Claude Quétel, outre qu’il est comme à l’accoutumée d’une plume agréable à lire (ce qui n’est pas aussi répandu), ne tombe jamais dans le piège du politiquement (ou plus précisément « historiquement » comme le dit le 4e de couverture) correct. Son récit de la Révolution a pour lui d’être impartial, c’est à dire qu’il suit rigoureusement la méthode historique, soit établir les faits, rendre la vérité du passé, fût-elle douloureuse ou à contre-courant d’une doxa inflexible (dont les défenseurs sont parfois dignes des pires Ayatollahs et autres gardiens de la « vérité », unique, un travers qui me frappe également pour le traitement de la Seconde Guerre mondiale en France), et ce sans parti-pris, ou plutôt si: refuser tout travestissement des événements et s’en tenir aux faits. La Révolution est un immense bain de sang. Qui oserait le nier? Et Claude Quétel nous montre bien que l’idée d’une « bonne » révolution, celle de 1789, suivie d’un « dérapage » avec la chute de la monarchie puis la Terreur n’est qu’une vue de l’esprit. Le sang coule, et à foison, dès les premiers événements, de la Bastille au Champ de Mars en passant par moult drames qui endeuillent ces années qui ont changé le cours de l’histoire de France.

Il faut attendre 88 pages pour arriver au début du récit de la prise de la Bastille, et les 87 pages qui ont précédé sont particulièrement intéressantes, éclairantes et bienvenues. Elles répondent à la question de la première partie de l’ouvrage: comment en est-on arrivé là?

L’auteur, spécialiste de la Bastille et des lettres de cachet sait nous captiver tout au long d’un récit vivant, clair et circonstancié, au cours duquel il nous présente toute une galerie de personnages fameux, ainsi que d’autres qui le sont moins. On apprécie les bons mots, les déclarations et les phrases « historiques » passées à la postérité, certains propos ne manquant pas d’humour (de même que les remarques et commentaires savoureux de Claude Quétel).

Profondément républicain, je ne peux me départir d’une certaine empathie pour Louis XVI. On frémit devant tant de cruauté, de brutalité, de grands principes sitôt foulés au pied à peine proclamés… L’ambivalence de bien des personnages apparaît sans ambiguité. J’ai beaucoup appris et on découvre au fil des pages que les événements et les personnages sont beaucoup plus complexes que trop souvent présentés.

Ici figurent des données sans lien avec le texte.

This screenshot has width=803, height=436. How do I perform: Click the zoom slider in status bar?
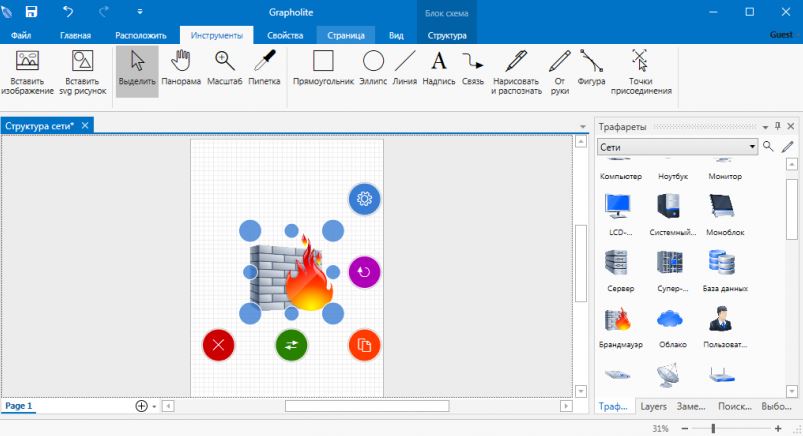point(713,428)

On apprécie aussi les fréquentes évocations des événements survenant dans les provinces, ainsi que les campagnes militaires: la Révolution ce n’est pas que Paris et les différentes assemblées qui s’y succèdent… Les erreurs des uns et des autres, les moments cruciaux où tout était possible pour un camp comme pour l’autre, tout ceci est clairement présenté: on comprend que rien n’était écrit, si ce n’est que la monarchie absolue n’était plus viable et vivait à l’évidence ses derniers feux, révolution ou pas… Quant à la gestion des affaires par la Convention, entre Terreur et crise économique et financière, massacres en Vendée et autres dérives, on reste parfois coi devant tant de cruauté, d’ineptie voire de bon sens (pour les assignats!).

Il faut aussi bannir le mythe d’une téléologie de l’Histoire (si chère aux Marxistes qui se fourvoient dans tant d’interprétations!) : la Révolution, à tout le moins la façon dont elle s’est déroulée, n’était en rien inéluctable. Le récit s’achève tout naturellement par le coup d’état du 18 Brumaire, à l’issu d’un récit bien mené sur l’ascension de Bonaparte.

Claude Quétel termine son ouvrage par une annexe fort intéressante : l’historiographie de la Révolution française. Et de conclure, après avoir rappelé avec pertinence que l’histoire de notre pays ne commence pas en 1789, sur le peu de cas dont il est fait de l’Ancien Régime notamment au cinéma. Les rois aussi ont fait la France… Et c’est un républicain qui vous le dit…

Bref, un beau moment de lecture, instructif et bienvenu. Nous avons là enfin un récit clair et objectif de la Révolution. Pour un passionné d’histoire et un enseignant comme moi, il s’agit-là d’une heureuse lecture qui m’a beaucoup apporté. Je recommande vivement ce livre.